I watched the second half of New Zealand’s answer to Jersey Shore, The GC last night, knowing I need to be up with the play on all things pop-culture in my line of work but also not wanting to lose too much IQ in the process. If you’re not a Kiwi, The GC has become the most controversial New Zealand TV show of the decade as it follows a group of young Maori making their way in Australia’s Gold Coast.
Returning to the storm that is “I can’t believe the tax-payer helped fund a show about Maori culture in Australia that’s really about drinking and sleeping around,” I now feel kind of sorry for the cast. I never had a problem with the show being made, just that New Zealand On Air gave it nearly half a million bucks. But reading through all the “if you don’t like it don’t watch it,” bluster that clearly misses the point, some intelligent and provocative pieces have been written about The GC and more-so, the public reaction to it.

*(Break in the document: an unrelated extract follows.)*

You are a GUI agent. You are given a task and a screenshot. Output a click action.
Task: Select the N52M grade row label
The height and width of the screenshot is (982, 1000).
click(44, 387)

Have a read of the blog KiwiPolitico where the writer argues much of the fuss is due to implicit racism. Is middle New Zealand so used to seeing Maori portrayed in a negative light that when presented with a group of successful Maori living it up (and doing so not in New Zealand) that they can’t handle it? There could be some truth to that, though it overlooks the two worst and most dominant things about The GC: it’s boring and phony. Beyond some artificial angst, almost nothing happens. Not even much of the debauchery we’re meant to be so upset about.
That said, some of the themes KiwiPolitico discusses are bang on. The cast of The GC are all employed and with a couple of them property investors with sizeable portfolios, wealthy by anyone’s standards. Maori get criticized for having a hand-out, grievance mentality in New Zealand but what do they get when they leave the country and get jobs? More criticism and this time from all sides, including the burden of being told you’ve abandoned your culture. The point was made that a successful Maori businessman gets attacked for not sharing the wealth with his people, while the Maori businessman who squanders the money in bad deals is seen as reverting to type.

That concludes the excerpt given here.